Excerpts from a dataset
::::::
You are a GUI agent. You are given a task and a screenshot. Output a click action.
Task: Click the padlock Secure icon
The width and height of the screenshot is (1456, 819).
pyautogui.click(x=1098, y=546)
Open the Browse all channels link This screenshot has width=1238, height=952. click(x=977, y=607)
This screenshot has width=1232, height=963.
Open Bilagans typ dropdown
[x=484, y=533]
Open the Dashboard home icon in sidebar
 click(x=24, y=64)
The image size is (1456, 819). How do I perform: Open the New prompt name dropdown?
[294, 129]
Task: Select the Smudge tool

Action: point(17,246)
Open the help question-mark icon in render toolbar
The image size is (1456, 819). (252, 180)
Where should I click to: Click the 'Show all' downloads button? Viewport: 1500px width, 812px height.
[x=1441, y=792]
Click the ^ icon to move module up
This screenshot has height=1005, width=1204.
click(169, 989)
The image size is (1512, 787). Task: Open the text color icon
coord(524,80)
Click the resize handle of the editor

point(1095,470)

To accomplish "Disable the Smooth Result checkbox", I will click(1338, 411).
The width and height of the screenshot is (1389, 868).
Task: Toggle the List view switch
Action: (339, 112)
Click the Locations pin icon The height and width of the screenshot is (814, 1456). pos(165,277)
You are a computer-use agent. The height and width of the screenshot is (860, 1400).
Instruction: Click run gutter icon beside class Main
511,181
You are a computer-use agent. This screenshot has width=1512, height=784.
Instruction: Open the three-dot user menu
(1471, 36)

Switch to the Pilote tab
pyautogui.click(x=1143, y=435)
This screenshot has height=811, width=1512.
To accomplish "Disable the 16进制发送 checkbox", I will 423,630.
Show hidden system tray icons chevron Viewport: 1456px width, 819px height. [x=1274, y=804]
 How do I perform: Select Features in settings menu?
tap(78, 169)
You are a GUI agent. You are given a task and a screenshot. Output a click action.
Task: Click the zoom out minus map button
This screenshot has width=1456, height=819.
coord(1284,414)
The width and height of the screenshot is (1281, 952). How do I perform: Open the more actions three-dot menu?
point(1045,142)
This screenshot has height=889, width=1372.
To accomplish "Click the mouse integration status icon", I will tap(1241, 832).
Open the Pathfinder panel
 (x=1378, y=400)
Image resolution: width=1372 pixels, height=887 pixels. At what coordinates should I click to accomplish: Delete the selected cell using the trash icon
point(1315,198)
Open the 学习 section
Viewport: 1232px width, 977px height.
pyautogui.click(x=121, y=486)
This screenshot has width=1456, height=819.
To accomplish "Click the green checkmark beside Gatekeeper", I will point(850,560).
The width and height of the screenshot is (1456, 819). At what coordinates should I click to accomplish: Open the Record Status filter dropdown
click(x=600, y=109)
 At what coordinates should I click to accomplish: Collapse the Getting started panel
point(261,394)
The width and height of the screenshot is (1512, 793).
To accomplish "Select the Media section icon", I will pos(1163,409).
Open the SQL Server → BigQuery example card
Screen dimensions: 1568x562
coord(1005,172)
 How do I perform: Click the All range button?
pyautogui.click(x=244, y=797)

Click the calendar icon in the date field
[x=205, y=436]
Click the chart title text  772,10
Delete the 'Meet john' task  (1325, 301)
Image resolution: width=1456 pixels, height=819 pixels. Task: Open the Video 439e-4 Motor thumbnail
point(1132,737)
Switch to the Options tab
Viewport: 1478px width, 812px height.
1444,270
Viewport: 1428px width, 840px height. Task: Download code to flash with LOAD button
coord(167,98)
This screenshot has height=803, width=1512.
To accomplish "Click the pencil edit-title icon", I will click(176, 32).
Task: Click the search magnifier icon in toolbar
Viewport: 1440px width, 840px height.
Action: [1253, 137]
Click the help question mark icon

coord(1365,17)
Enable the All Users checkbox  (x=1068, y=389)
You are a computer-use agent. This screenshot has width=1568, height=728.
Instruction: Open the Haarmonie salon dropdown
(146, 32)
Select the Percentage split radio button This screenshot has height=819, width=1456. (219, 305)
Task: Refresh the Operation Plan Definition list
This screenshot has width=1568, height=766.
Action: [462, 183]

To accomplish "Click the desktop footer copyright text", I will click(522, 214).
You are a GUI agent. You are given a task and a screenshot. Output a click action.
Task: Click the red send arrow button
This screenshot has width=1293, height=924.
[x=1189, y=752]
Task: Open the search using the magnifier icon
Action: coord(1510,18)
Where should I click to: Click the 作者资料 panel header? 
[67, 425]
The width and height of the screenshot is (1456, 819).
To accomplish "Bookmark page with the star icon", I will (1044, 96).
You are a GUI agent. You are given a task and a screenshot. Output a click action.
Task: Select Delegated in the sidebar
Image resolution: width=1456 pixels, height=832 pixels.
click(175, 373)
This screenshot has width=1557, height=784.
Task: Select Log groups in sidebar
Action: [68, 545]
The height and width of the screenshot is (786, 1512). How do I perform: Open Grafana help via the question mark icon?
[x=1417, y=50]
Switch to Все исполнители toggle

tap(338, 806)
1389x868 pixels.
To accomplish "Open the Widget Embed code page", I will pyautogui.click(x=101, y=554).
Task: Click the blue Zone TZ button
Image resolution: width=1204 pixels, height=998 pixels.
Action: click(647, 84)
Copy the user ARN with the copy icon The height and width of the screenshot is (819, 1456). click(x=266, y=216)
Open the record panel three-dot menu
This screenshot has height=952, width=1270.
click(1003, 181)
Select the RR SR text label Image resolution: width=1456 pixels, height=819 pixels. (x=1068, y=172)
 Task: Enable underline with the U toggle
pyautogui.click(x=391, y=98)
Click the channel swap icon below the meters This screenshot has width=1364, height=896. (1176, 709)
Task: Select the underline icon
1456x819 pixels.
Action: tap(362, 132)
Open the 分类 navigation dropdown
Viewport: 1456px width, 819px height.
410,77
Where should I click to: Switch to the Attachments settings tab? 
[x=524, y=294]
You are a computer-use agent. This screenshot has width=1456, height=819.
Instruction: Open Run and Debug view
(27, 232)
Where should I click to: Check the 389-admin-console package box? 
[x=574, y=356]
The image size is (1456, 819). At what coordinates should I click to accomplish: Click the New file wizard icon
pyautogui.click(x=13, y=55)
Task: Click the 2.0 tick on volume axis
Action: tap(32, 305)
::::::
WORK REQUIRED:
Each record above should be returned exactly as written.

YOUR SOLUTION:
You are a GUI agent. You are given a task and a screenshot. Output a click action.
Task: Click the padlock Secure icon
The width and height of the screenshot is (1456, 819).
pyautogui.click(x=1098, y=546)
Open the Browse all channels link This screenshot has width=1238, height=952. click(x=977, y=607)
This screenshot has width=1232, height=963.
Open Bilagans typ dropdown
[x=484, y=533]
Open the Dashboard home icon in sidebar
 click(x=24, y=64)
The image size is (1456, 819). How do I perform: Open the New prompt name dropdown?
[294, 129]
Task: Select the Smudge tool

Action: point(17,246)
Open the help question-mark icon in render toolbar
The image size is (1456, 819). (252, 180)
Where should I click to: Click the 'Show all' downloads button? Viewport: 1500px width, 812px height.
[x=1441, y=792]
Click the ^ icon to move module up
This screenshot has height=1005, width=1204.
click(169, 989)
The image size is (1512, 787). Task: Open the text color icon
coord(524,80)
Click the resize handle of the editor

point(1095,470)

To accomplish "Disable the Smooth Result checkbox", I will click(1338, 411).
The width and height of the screenshot is (1389, 868).
Task: Toggle the List view switch
Action: (339, 112)
Click the Locations pin icon The height and width of the screenshot is (814, 1456). pos(165,277)
You are a computer-use agent. The height and width of the screenshot is (860, 1400).
Instruction: Click run gutter icon beside class Main
511,181
You are a computer-use agent. This screenshot has width=1512, height=784.
Instruction: Open the three-dot user menu
(1471, 36)

Switch to the Pilote tab
pyautogui.click(x=1143, y=435)
This screenshot has height=811, width=1512.
To accomplish "Disable the 16进制发送 checkbox", I will 423,630.
Show hidden system tray icons chevron Viewport: 1456px width, 819px height. [x=1274, y=804]
 How do I perform: Select Features in settings menu?
tap(78, 169)
You are a GUI agent. You are given a task and a screenshot. Output a click action.
Task: Click the zoom out minus map button
This screenshot has width=1456, height=819.
coord(1284,414)
The width and height of the screenshot is (1281, 952). How do I perform: Open the more actions three-dot menu?
point(1045,142)
This screenshot has height=889, width=1372.
To accomplish "Click the mouse integration status icon", I will tap(1241, 832).
Open the Pathfinder panel
 (x=1378, y=400)
Image resolution: width=1372 pixels, height=887 pixels. At what coordinates should I click to accomplish: Delete the selected cell using the trash icon
point(1315,198)
Open the 学习 section
Viewport: 1232px width, 977px height.
pyautogui.click(x=121, y=486)
This screenshot has width=1456, height=819.
To accomplish "Click the green checkmark beside Gatekeeper", I will point(850,560).
The width and height of the screenshot is (1456, 819). At what coordinates should I click to accomplish: Open the Record Status filter dropdown
click(x=600, y=109)
 At what coordinates should I click to accomplish: Collapse the Getting started panel
point(261,394)
The width and height of the screenshot is (1512, 793).
To accomplish "Select the Media section icon", I will pos(1163,409).
Open the SQL Server → BigQuery example card
Screen dimensions: 1568x562
coord(1005,172)
 How do I perform: Click the All range button?
pyautogui.click(x=244, y=797)

Click the calendar icon in the date field
[x=205, y=436]
Click the chart title text  772,10
Delete the 'Meet john' task  (1325, 301)
Image resolution: width=1456 pixels, height=819 pixels. Task: Open the Video 439e-4 Motor thumbnail
point(1132,737)
Switch to the Options tab
Viewport: 1478px width, 812px height.
1444,270
Viewport: 1428px width, 840px height. Task: Download code to flash with LOAD button
coord(167,98)
This screenshot has height=803, width=1512.
To accomplish "Click the pencil edit-title icon", I will click(176, 32).
Task: Click the search magnifier icon in toolbar
Viewport: 1440px width, 840px height.
Action: [1253, 137]
Click the help question mark icon

coord(1365,17)
Enable the All Users checkbox  (x=1068, y=389)
You are a computer-use agent. This screenshot has width=1568, height=728.
Instruction: Open the Haarmonie salon dropdown
(146, 32)
Select the Percentage split radio button This screenshot has height=819, width=1456. (219, 305)
Task: Refresh the Operation Plan Definition list
This screenshot has width=1568, height=766.
Action: [462, 183]

To accomplish "Click the desktop footer copyright text", I will click(522, 214).
You are a GUI agent. You are given a task and a screenshot. Output a click action.
Task: Click the red send arrow button
This screenshot has width=1293, height=924.
[x=1189, y=752]
Task: Open the search using the magnifier icon
Action: coord(1510,18)
Where should I click to: Click the 作者资料 panel header? 
[67, 425]
The width and height of the screenshot is (1456, 819).
To accomplish "Bookmark page with the star icon", I will (1044, 96).
You are a GUI agent. You are given a task and a screenshot. Output a click action.
Task: Select Delegated in the sidebar
Image resolution: width=1456 pixels, height=832 pixels.
click(175, 373)
This screenshot has width=1557, height=784.
Task: Select Log groups in sidebar
Action: [68, 545]
The height and width of the screenshot is (786, 1512). How do I perform: Open Grafana help via the question mark icon?
[x=1417, y=50]
Switch to Все исполнители toggle

tap(338, 806)
1389x868 pixels.
To accomplish "Open the Widget Embed code page", I will pyautogui.click(x=101, y=554).
Task: Click the blue Zone TZ button
Image resolution: width=1204 pixels, height=998 pixels.
Action: click(647, 84)
Copy the user ARN with the copy icon The height and width of the screenshot is (819, 1456). click(x=266, y=216)
Open the record panel three-dot menu
This screenshot has height=952, width=1270.
click(1003, 181)
Select the RR SR text label Image resolution: width=1456 pixels, height=819 pixels. (x=1068, y=172)
 Task: Enable underline with the U toggle
pyautogui.click(x=391, y=98)
Click the channel swap icon below the meters This screenshot has width=1364, height=896. (1176, 709)
Task: Select the underline icon
1456x819 pixels.
Action: tap(362, 132)
Open the 分类 navigation dropdown
Viewport: 1456px width, 819px height.
410,77
Where should I click to: Switch to the Attachments settings tab? 
[x=524, y=294]
You are a computer-use agent. This screenshot has width=1456, height=819.
Instruction: Open Run and Debug view
(27, 232)
Where should I click to: Check the 389-admin-console package box? 
[x=574, y=356]
The image size is (1456, 819). At what coordinates should I click to accomplish: Click the New file wizard icon
pyautogui.click(x=13, y=55)
Task: Click the 2.0 tick on volume axis
Action: tap(32, 305)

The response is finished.